Socrates argues that ideally everything we do is for the good. Some pleasures and pains are good because beneficial, and some pleasures and pains are bad because harmful. A good pain would include cauterizing a wound and a bad pleasure would ruin one’s health. This seemingly obvious and true point was ignored Jeremy Bentham and his disciples  reintroduced hedonistic psychology back in the eighteenth and nineteenth centuries. They will have read their classics, including Plato, but never bothered to refute his arguments, as happened too with Nietzsche.
Callicles tries to argue that it is only natural that the better man should rule and do what he wishes. This is an argument repeated by Nietzsche; the familiar “might makes right” of Realpolitik, also written about by Thucydides’ account of the Athenians versus the Melians. The inhabitants of Melos did not want to join the Delian league. Meanwhile, Athens was running a protection racket, offering to protect the Melians from invaders, while actually Athens was threatening to be the attackers if the Melians did not cooperate. The Melians pleaded to be left alone. Thucydides describes the Athenians as replying, to paraphrase, “Get real. The big defeat the small. The weak give in or die and that is the end of it. There is no justice. Or if there is, then it is natural justice that the strong defeat the weak.” The Melians failed to submit and all the men were murdered and the native population replaced with Athenians. Bronze Age Pervert (BAP, a popular pseudonymous podcaster and writer on the classics) recently repeated the same arguments. International politics is commonly plausibly thought of as involving Realpolitik with big countries bullying the little ones. The odd thing is that that both Nietzsche and BAP simply ignore Socrates’ very persuasive refutation of this position.

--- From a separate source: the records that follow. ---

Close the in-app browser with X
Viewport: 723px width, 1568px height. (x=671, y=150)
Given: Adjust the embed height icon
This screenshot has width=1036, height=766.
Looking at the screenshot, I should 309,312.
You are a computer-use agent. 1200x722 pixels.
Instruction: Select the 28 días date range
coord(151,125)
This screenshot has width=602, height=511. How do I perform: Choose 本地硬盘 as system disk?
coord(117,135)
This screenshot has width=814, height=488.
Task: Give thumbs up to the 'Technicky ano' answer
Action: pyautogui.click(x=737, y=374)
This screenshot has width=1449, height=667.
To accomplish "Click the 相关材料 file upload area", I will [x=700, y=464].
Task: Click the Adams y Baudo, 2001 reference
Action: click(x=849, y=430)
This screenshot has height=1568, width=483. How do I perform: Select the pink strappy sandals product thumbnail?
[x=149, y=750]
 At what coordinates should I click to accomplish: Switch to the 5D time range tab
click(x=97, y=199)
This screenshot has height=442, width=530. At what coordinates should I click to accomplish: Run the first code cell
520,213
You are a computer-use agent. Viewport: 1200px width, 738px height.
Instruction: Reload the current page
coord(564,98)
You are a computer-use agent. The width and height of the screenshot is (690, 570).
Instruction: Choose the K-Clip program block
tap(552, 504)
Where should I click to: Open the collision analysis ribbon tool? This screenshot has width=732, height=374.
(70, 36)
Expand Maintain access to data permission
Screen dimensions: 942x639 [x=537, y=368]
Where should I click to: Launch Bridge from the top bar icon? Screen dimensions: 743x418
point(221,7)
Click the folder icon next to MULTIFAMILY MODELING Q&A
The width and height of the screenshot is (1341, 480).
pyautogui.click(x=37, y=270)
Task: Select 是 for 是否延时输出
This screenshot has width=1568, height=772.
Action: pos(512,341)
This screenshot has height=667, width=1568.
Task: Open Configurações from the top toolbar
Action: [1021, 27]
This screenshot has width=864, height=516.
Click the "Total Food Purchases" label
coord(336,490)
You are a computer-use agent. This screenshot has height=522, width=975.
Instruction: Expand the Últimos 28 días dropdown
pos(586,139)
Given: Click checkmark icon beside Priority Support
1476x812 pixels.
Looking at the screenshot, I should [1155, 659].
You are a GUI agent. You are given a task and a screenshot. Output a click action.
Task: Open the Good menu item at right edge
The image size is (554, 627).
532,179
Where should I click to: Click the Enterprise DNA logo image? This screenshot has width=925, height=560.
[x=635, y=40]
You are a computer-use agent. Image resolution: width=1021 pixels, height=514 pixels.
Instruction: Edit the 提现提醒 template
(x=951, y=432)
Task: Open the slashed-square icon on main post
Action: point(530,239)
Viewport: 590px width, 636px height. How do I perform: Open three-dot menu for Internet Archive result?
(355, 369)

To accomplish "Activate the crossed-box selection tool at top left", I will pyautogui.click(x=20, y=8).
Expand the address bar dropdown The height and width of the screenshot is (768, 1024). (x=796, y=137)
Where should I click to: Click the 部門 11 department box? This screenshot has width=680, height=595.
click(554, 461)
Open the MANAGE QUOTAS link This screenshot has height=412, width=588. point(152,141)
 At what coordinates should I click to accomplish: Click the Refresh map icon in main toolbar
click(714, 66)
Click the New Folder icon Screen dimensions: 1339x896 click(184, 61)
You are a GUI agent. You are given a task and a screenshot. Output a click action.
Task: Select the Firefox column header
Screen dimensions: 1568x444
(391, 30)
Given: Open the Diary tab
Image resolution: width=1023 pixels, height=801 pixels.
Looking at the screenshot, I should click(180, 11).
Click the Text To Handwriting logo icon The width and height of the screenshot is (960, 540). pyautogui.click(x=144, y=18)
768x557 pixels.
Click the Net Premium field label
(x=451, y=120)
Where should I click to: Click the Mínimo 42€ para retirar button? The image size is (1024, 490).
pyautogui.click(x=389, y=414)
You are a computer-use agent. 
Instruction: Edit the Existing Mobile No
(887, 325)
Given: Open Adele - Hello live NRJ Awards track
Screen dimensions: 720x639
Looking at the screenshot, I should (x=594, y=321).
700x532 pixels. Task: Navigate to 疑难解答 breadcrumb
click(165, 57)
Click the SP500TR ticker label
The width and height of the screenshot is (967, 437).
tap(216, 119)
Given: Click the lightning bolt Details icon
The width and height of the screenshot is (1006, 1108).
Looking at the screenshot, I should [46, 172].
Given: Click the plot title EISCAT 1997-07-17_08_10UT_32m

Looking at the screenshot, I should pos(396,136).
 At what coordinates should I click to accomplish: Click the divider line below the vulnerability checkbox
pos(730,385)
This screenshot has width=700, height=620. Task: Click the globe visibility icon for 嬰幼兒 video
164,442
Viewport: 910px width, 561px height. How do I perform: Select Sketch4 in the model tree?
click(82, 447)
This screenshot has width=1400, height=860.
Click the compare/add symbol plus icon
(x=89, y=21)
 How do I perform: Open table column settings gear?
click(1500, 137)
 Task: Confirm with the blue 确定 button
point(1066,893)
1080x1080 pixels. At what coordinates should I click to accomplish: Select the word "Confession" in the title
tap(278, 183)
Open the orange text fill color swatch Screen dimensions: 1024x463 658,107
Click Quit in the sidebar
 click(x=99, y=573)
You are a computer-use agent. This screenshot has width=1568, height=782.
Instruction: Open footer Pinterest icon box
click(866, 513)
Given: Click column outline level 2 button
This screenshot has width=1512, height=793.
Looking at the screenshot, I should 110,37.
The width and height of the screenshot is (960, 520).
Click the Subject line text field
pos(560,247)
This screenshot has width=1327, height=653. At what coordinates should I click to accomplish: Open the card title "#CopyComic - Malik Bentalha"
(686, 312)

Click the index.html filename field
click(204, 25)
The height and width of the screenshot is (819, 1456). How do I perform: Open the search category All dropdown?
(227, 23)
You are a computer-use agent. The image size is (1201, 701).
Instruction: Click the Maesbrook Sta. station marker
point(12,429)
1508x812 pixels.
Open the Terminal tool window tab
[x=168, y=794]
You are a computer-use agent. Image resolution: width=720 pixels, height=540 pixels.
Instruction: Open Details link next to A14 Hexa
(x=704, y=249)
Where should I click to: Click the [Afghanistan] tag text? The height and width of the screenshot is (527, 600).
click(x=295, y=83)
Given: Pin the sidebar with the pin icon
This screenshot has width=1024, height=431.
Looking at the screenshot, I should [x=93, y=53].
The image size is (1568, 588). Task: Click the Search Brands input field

Contradictions abound. Both Callicles and BAP supposedly reject morality in favor of the strong dominating the weak as can be found in nature. Except, they genuinely think this state of affairs is good, noble, natural, and right. In this way, they are every bit as moralistic as the infamous church lady. The question then becomes, is their stance coherent? The answer is that it is not. Nietzsche contrasts master morality with slave morality, except there is nothing particularly moral about master morality, just as consequentialism simply replaces moral considerations with vague notions of utility. Just as not all that is pleasurable conduces to the good, not all that is moral is also useful.
The most devastating problem for Callicles and Nietzsche is that they both argue that the weak have played a trick on the strong and have succeeded in turning the tables on them. For Nietzsche, the weak have weakened the strong by getting them to feel guilty for throwing their weight around and they quote Bible passages about how it is easier for a camel to pass through the eye of a needle than for a rich man to enter heaven.[2] For Callicles, the weak pass laws against theft, murder and assault out of fear. The powerful have no need of such laws. The Mafia enforce their own rules and only a madman would try any of those things on them.
But, how one determines who is weak and who is strong is by outcome. A warrior like Odysseus is both a brave fighter and cunning. Winning is the goal and either strength or ruse is an acceptable method of attaining it. Callicles and Nietzsche are in fact on the side of losers. If the weak have played a trick on the strong and usurped the “strongs’” place and prerogative, then the strong are in fact, in real life and in practice, the weak, and the supposed weak, the victor. The strong never have any need of being defended in the Realpolitik immoral moral code the two nihilists are promoting. In this scenario, it is the fake strong who are demonstrating ressentiment.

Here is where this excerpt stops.